Mar 19, 2014

    Green light for foreigners-only Korean casino


    SOUTH Korea gave a preliminary green light for a large-scale foreigners-only casino complex to a consortium that includes Caesars Entertainment, seeking to draw in wealthy Chinese gamblers and their tourist dollars.

    Shares of members of the consortium surged during Asian trade, with Hong Kong-based property developer Lippo jumping 35 per cent and Singapore's OUE gaining 6 per cent.

    While frowning on gambling for its own citizens who have access to only one casino, South Korea has 16 small foreigner-only casinos.

    A shift to big glitzy integrated resorts that include hotels and other amenities is being driven both by South Korea's desire to develop its tourist industry as well as foreign capital eager to cash in on the country's proximity to China.

    The complex, to be located near the country's main international airport on Yeongjong island, is set to compete with one planned by Genting Singapore and Chinese property developer Landing International Development on the island of Jeju.

    South Korea's Paradise, one of two companies that dominate the country's foreigner-only casino market, has also teamed up with Japan's Sega Sammy Holdings in planning a separate casino resort.

    However, South Korea's government noted that the approval was preliminary and not a guarantee of a gaming licence, with the government reserving the right to withdraw it if conditions are not met.

    The entire development is expected to cost around 2.3 trillion won (S$2.7 billion) and will be built over several phases, the companies said in a statement.

    The granting of the preliminary licence comes after the government rejected in June a bid from the consortium, as well as a separate one from Japan's Universal Entertainment.

    At the time, a government source said that the consortium's bid was rejected due to concerns about Caesars' credit rating.
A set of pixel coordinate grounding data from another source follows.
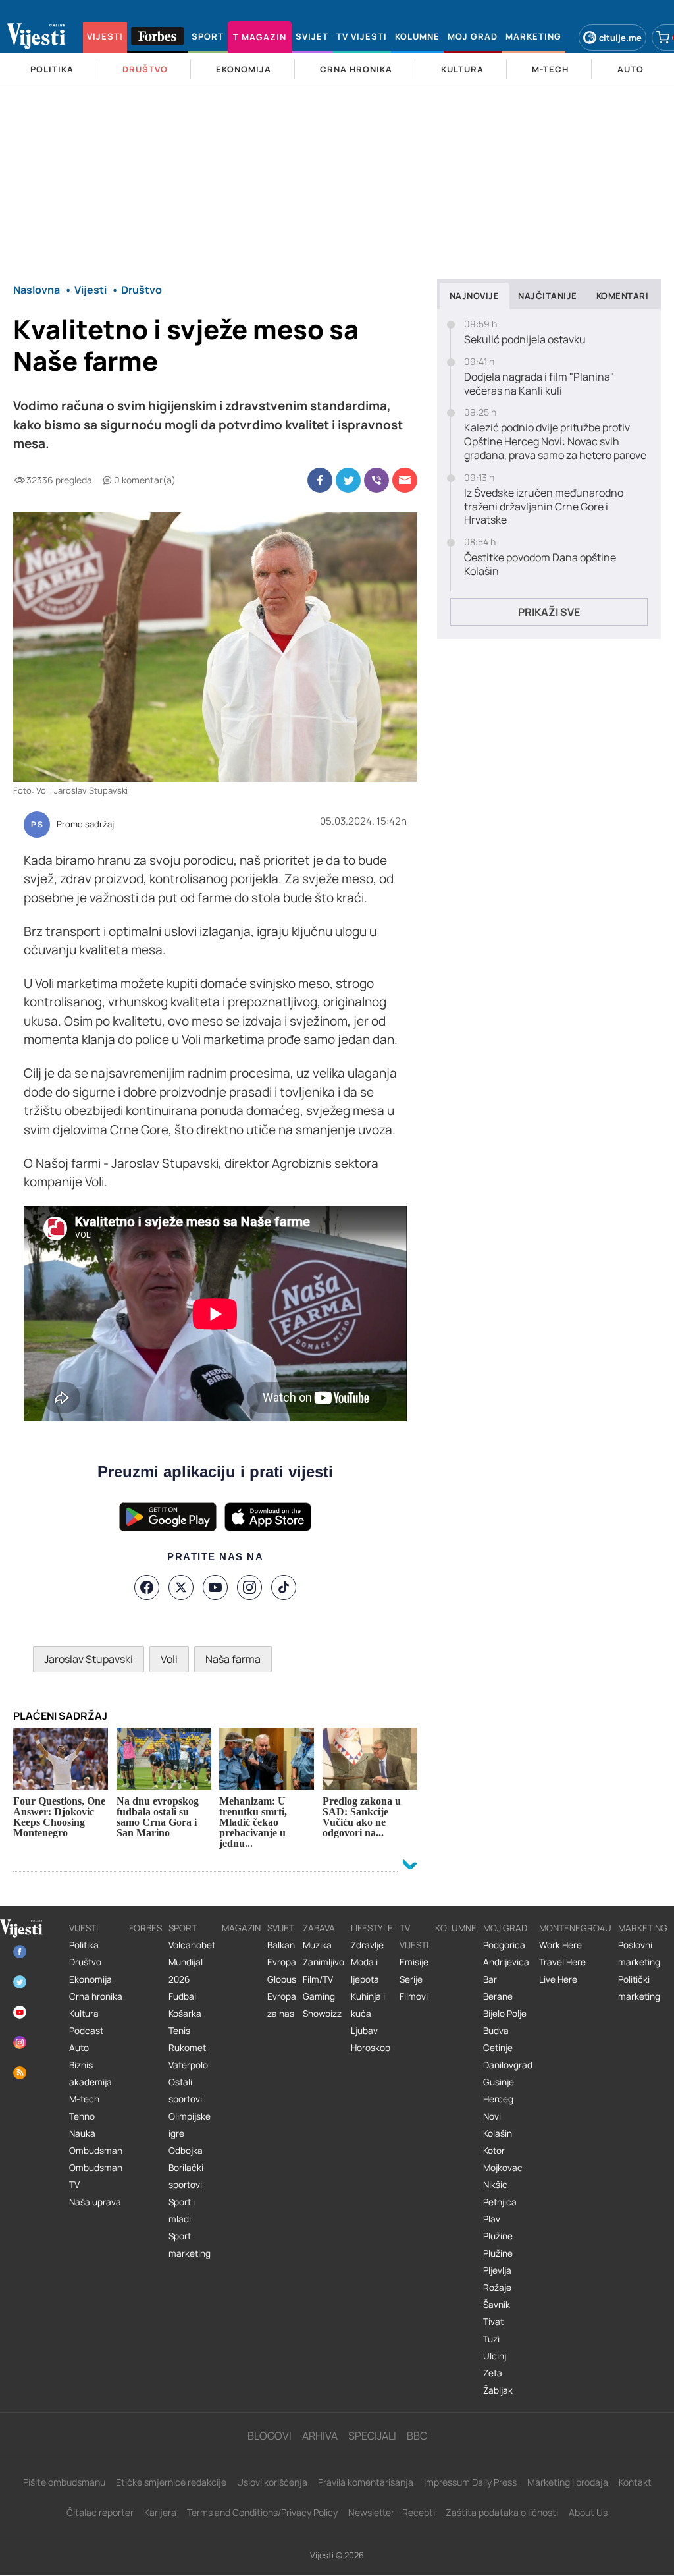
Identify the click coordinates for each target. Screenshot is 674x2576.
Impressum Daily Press (470, 2482)
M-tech (84, 2099)
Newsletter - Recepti (391, 2512)
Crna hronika (95, 1996)
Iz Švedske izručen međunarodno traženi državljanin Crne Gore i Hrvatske (543, 506)
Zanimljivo (323, 1962)
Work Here (560, 1945)
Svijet (280, 1928)
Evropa (281, 1962)
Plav (491, 2219)
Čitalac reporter (100, 2512)
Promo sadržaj (85, 824)
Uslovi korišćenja (272, 2482)
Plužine (498, 2236)
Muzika (317, 1945)
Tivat (493, 2322)
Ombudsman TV (95, 2176)
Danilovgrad (507, 2065)
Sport (182, 1928)
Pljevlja (497, 2270)
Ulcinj (494, 2356)
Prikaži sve (549, 612)
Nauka (82, 2133)
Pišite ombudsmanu (64, 2482)
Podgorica (504, 1945)
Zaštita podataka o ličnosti (502, 2512)
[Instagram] (249, 1587)
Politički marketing (639, 1987)
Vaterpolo (188, 2065)
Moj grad (505, 1928)
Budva (496, 2031)
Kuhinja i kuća (368, 2004)
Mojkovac (503, 2168)
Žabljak (498, 2390)
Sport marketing (189, 2244)
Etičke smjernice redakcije (171, 2482)
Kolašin (497, 2133)
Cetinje (498, 2048)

Moody's Investors Service lowered its ratings on the company and assigned a negative outlook in April, citing adverse gaming revenue trends.

    This time, however, a separate government source said the consortium was the first to receive preliminary approval among several parties interested in setting up a casino in Yeongjong island as it was the only one that satisfied the government's requirements on investment size, funding plans and credit ratings.

    Universal, headed by Japanese billionaire Kazuo Okada, has not re-applied for a licence.

    Many Asian countries, including the Philippines and Vietnam, are building large-scale casino resorts, hoping to attract Chinese gamblers and imitate the success of Macau, the world's casino capital which rakes in seven times more in annual gaming revenue than Las Vegas. Japan is also looking to legalise casino gambling.